Figure 2.

Infected NK cells display impaired integrin clustering and cell spreading. (a) Flow cytometric analysis of CD11a expression on NK cells in mesenteric lymph nodes at day 5 following oral infection is shown. Plots are derived from concatenated samples from four individual mice analyzed. Infected NK cells are shown in red and bystander NK cells in gray. (b) Graph shows the median fluorescence intensity of CD11a on the indicated cell populations (mean±s.e.m. of four mice). (c and d) Immunofluorescence analysis of CD11a distribution on the NK cell surface in response to ICAM-1 ligand. Uninfected and T. gondii-infected NK cells were settled onto immobilized mouse ICAM-1/Fc. After 15–30 mins, samples were fixed and stained to detect surface CD11a by fluorescence microscopy. Z-sections from the cell base to the cell top were acquired at intervals of 0.5 μm. Representative fluorescent and differential interference contrast micrographs from three independent experiments are shown.
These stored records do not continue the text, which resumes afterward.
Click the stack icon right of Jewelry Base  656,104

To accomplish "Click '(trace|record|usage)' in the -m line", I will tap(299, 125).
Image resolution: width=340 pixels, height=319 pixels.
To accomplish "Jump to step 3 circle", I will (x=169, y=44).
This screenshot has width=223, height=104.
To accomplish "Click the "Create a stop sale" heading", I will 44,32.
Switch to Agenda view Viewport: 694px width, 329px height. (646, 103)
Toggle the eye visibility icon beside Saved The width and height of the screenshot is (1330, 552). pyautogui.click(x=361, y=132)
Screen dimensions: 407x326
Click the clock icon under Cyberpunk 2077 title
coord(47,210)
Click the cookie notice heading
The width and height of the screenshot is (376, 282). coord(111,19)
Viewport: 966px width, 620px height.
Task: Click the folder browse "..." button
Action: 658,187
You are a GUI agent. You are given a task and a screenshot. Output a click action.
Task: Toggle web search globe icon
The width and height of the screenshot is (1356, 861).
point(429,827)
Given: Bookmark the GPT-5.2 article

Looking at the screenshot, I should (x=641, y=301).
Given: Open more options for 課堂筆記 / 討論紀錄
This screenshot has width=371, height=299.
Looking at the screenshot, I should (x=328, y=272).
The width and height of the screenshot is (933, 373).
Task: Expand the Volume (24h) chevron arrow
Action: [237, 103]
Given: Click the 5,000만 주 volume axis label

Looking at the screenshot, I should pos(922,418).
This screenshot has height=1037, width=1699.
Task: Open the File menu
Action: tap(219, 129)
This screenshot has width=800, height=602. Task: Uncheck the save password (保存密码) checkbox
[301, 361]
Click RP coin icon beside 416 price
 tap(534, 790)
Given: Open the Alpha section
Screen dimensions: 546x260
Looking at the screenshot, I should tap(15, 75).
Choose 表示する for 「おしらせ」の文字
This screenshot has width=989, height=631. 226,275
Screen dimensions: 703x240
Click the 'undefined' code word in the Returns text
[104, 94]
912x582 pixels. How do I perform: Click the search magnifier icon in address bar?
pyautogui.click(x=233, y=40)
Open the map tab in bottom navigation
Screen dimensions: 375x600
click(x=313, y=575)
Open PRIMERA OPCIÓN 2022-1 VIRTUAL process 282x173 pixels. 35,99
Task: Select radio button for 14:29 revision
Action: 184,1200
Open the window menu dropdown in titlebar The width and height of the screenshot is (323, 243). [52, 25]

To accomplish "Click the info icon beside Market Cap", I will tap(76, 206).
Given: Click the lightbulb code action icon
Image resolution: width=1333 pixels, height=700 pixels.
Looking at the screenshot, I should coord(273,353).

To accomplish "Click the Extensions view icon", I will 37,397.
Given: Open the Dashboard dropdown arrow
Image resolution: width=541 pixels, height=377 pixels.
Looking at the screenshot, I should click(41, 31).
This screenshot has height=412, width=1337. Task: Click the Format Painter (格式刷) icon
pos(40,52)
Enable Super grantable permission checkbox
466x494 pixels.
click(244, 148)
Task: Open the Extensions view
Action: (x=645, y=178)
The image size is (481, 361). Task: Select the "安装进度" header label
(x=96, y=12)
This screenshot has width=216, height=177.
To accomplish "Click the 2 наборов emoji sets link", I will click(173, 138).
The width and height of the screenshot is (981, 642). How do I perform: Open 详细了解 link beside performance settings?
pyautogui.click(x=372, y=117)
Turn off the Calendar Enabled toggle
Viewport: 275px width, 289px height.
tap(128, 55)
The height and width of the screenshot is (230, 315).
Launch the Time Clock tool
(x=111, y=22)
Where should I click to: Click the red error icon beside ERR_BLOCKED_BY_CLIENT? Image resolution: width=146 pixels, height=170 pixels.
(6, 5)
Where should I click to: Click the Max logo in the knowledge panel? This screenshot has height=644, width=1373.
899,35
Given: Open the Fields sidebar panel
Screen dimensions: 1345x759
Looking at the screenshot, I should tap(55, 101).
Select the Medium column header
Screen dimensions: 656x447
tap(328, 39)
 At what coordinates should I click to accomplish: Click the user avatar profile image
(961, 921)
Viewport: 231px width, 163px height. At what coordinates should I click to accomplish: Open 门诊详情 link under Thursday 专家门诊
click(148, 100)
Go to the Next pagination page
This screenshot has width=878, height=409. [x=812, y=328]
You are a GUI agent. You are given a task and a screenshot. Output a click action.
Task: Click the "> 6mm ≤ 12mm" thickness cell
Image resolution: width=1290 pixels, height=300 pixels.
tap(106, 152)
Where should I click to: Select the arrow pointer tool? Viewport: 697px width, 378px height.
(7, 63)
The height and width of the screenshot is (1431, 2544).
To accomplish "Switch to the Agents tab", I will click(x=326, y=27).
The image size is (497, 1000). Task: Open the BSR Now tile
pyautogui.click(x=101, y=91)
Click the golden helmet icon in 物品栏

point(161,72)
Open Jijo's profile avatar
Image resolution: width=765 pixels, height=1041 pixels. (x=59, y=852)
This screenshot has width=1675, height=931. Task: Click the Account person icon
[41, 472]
CD11a is shown in red, the parasites in green and the nuclei in blue. Corresponds to Supplementary Movie 2. (e and f) Differences in CD11a distribution and surface area between uninfected and infected cells were quantified as ratios of their respective values at the cell base to the cell center (n_uninfected=37, n_infected=37 cells, from three independent experiments). Red bars show the mean.